● WHAT TO PRODUCE: Repeat every one of the rows below word for word, leaving out the pictures.

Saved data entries
• • • • •

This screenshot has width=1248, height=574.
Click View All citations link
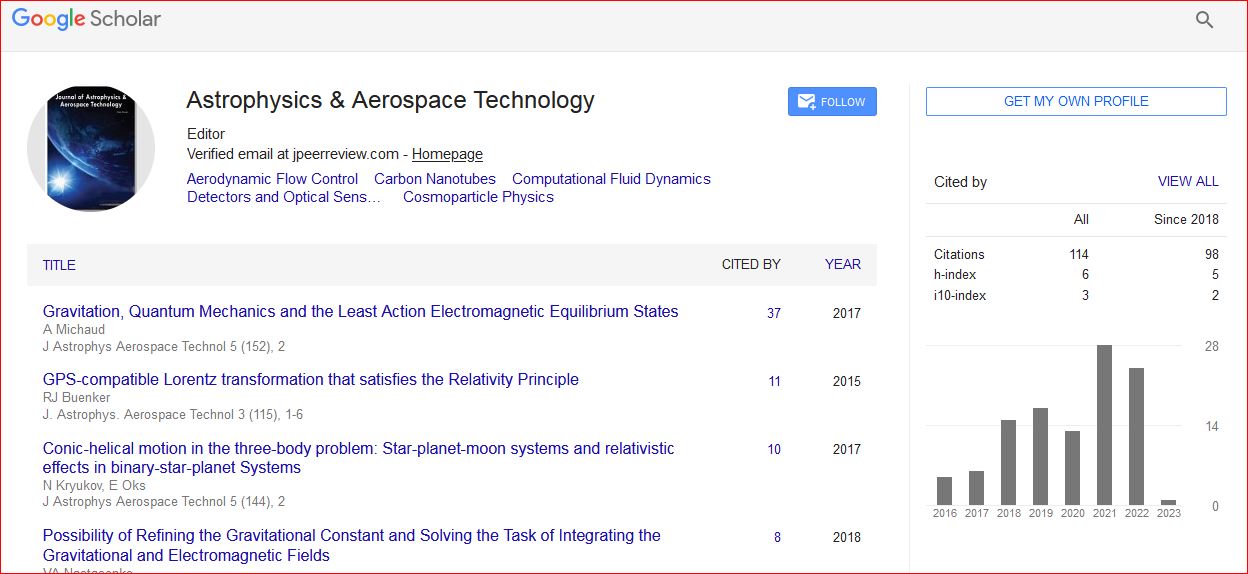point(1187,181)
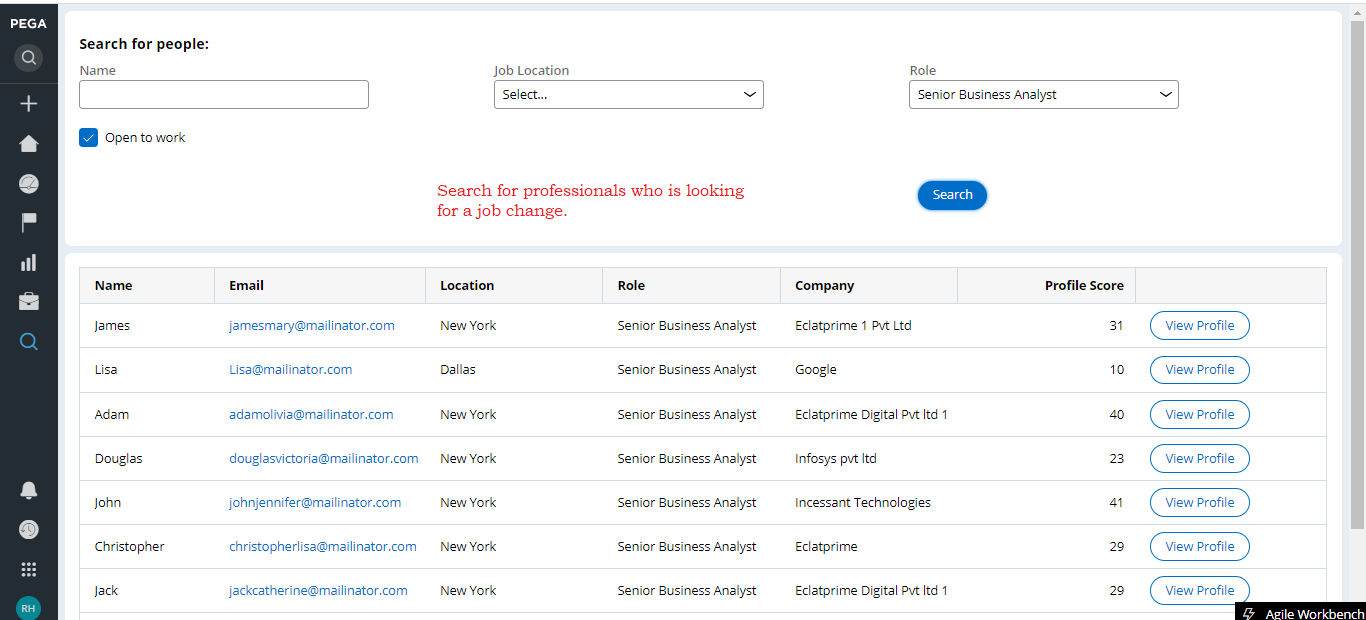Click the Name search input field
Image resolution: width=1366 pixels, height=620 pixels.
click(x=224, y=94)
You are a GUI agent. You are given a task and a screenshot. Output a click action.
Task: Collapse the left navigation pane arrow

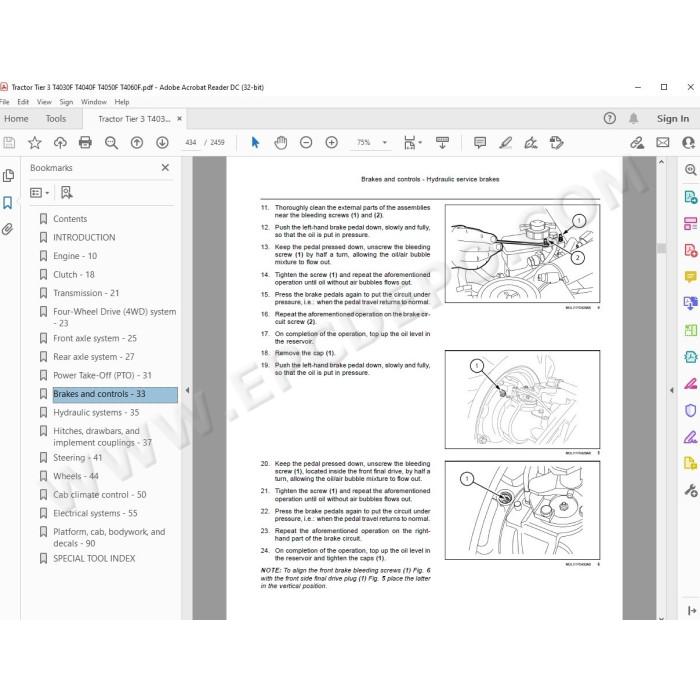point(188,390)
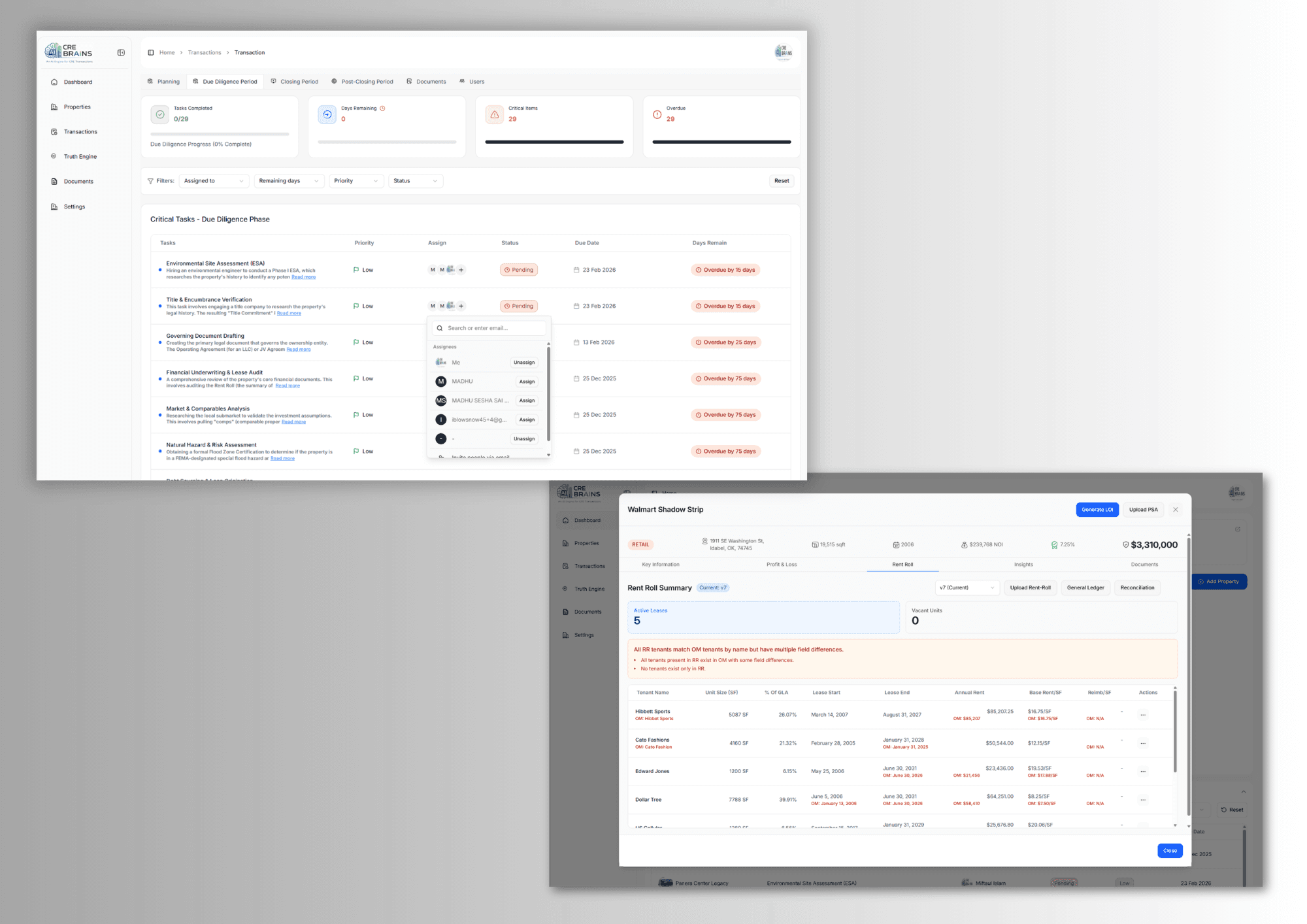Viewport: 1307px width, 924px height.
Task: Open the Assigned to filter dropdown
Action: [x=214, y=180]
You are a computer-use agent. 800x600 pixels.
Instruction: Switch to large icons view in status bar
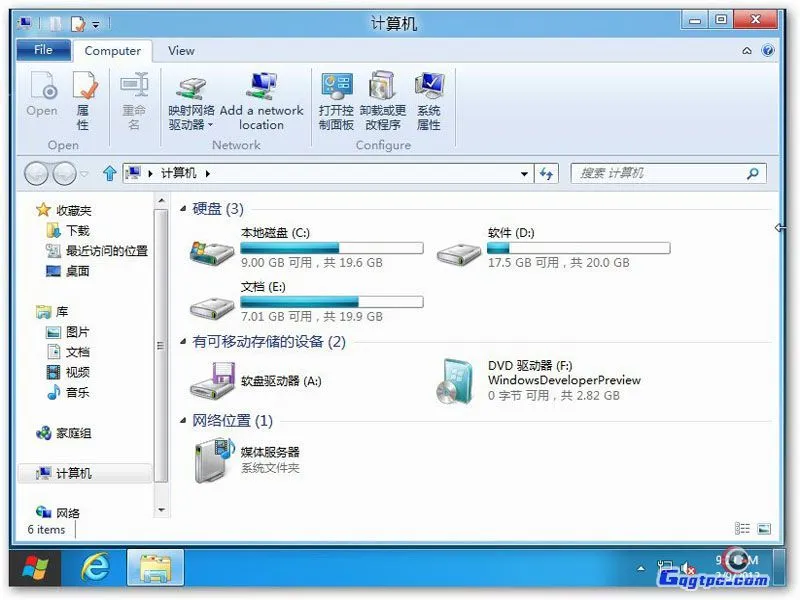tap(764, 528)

• • • • •

● OUTPUT:
This screenshot has width=1248, height=574.
Click View All citations link
point(1187,181)
Click the Name search input field
Image resolution: width=1366 pixels, height=620 pixels.
click(x=224, y=94)
You are a GUI agent. You are given a task and a screenshot. Output a click action.
Task: Collapse the left navigation pane arrow

point(188,390)
Viewport: 1307px width, 924px height.
Task: Open the Assigned to filter dropdown
Action: [x=214, y=180]
You are a computer-use agent. 800x600 pixels.
Instruction: Switch to large icons view in status bar
tap(764, 528)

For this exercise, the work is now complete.